Across the records below, count every line that contains the string "agent", then report the count alone.

**PROVIDED INFORMATION:**
*** Block opens ***

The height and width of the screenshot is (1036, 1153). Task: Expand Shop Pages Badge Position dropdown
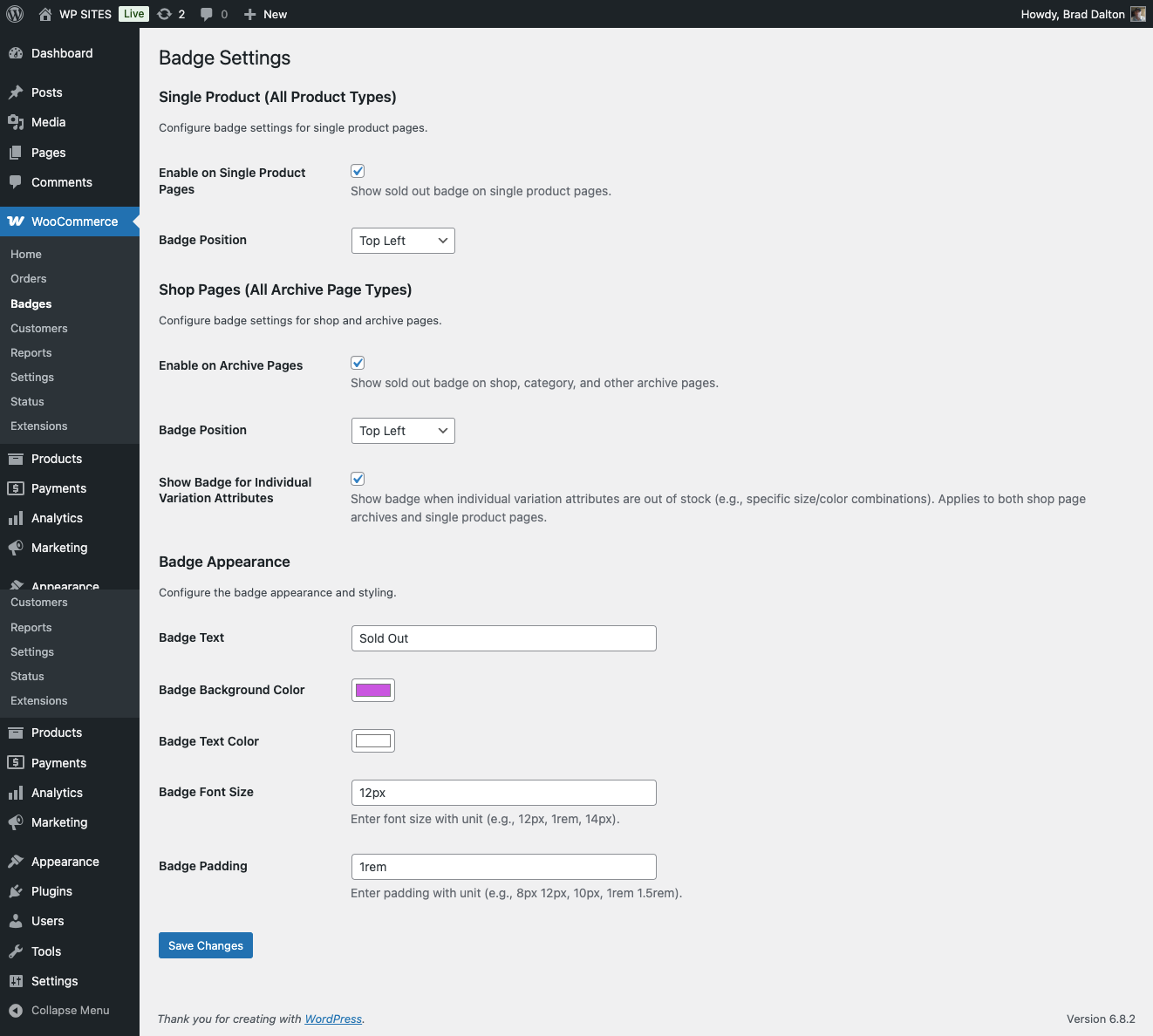pos(403,431)
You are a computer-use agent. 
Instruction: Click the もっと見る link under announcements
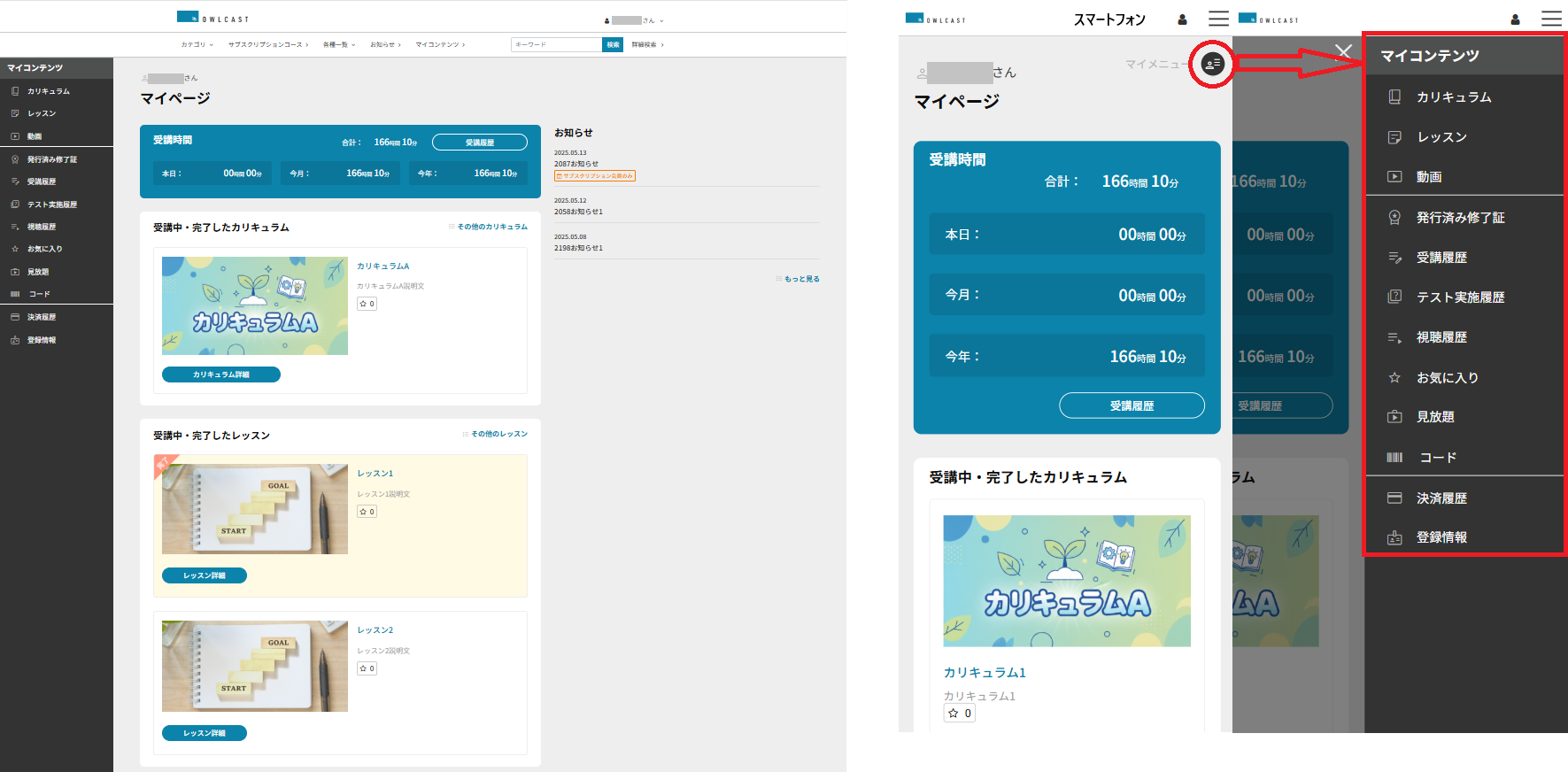pos(800,279)
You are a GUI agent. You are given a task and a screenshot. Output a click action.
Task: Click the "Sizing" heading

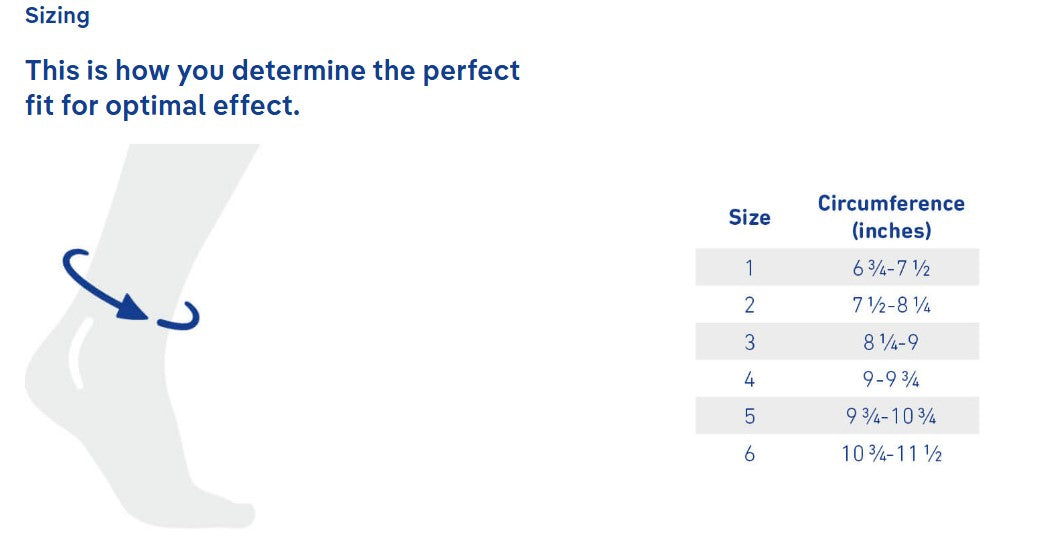tap(57, 16)
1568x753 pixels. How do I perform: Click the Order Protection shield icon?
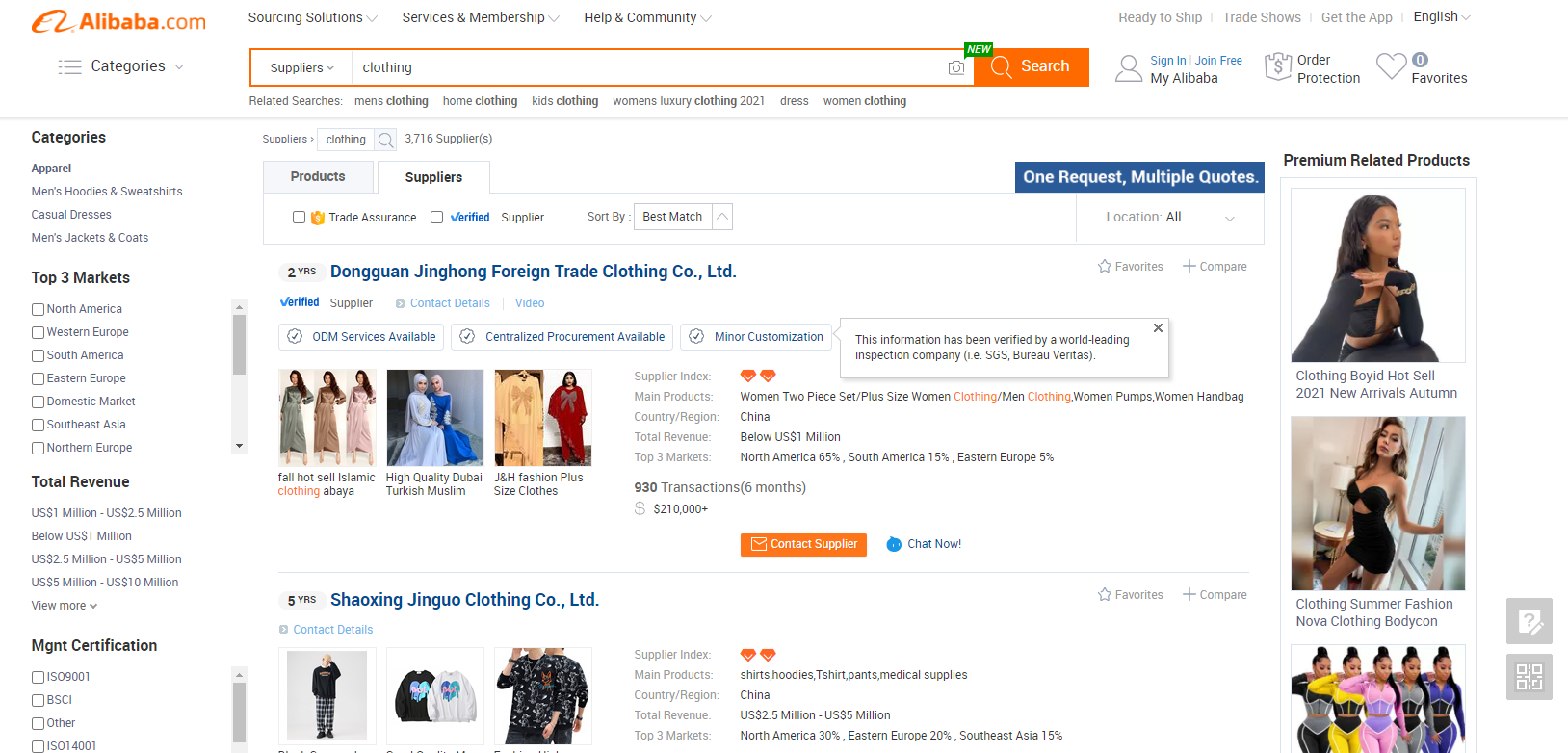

*** Block closes ***

**RESPONSE:** 2